- Education: University of Cambridge
- Scientific career
- Workplaces: University of Exeter Wellcome Sanger Institute
- Thesis: Folding and aggregation of an immunoglobulin domain (2004)

= Caroline Wright =

British biochemist

Caroline Fiona Wright is a British biological chemist who is Professor of Genomic Medicine at the University of Exeter. Her research is focused on how to use genome-wide sequencing technology for the diagnosis of rare diseases. She was elected to the Academy of Medical Sciences in 2025.

== Early life and education ==
Wright studied natural sciences at the University of Cambridge, where she focussed on biological chemistry. She matriculated in 1997. Her doctoral research investigated the aggregation of immunoglobulin domains.

== Research and career ==
Wright joined The PHG (Population Health Genomics) Foundation in 2007, a think tank in Cambridge that looks to understand how emerging technologies (including genomics) can provide more effective healthcare and improve patient's lives.

Wright joined the Wellcome Sanger Institute in 2011. At Sanger she managed the Deciphering Developmental Disorders project, a translational research study that makes use of exome sequencing to understand undiagnosed developmental disorders. Genome sequencing, which is now offered on the National Health Service, can improve the quality of life of children with development disorders. She was briefly seconded part-time to Genomics England where she was scientific lead for the 100,000 Genomes Project. In particular, Wright led on variant discovery and clinical interpretation.

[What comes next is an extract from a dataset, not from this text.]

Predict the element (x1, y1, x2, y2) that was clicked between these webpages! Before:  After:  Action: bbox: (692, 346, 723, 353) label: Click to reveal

Wright joined the University of Exeter in 2017, where she was made a Personal Chair in Genomic Medicine in 2020. She has worked on using genome sequencing techniques to diagnose rare diseases, and understanding penetrance in populations. She looks to understand rare disease-causing variants in genes, applied in both diagnostic and screening contexts.

In 2025, Wright was elected Fellow of the Academy of Medical Sciences.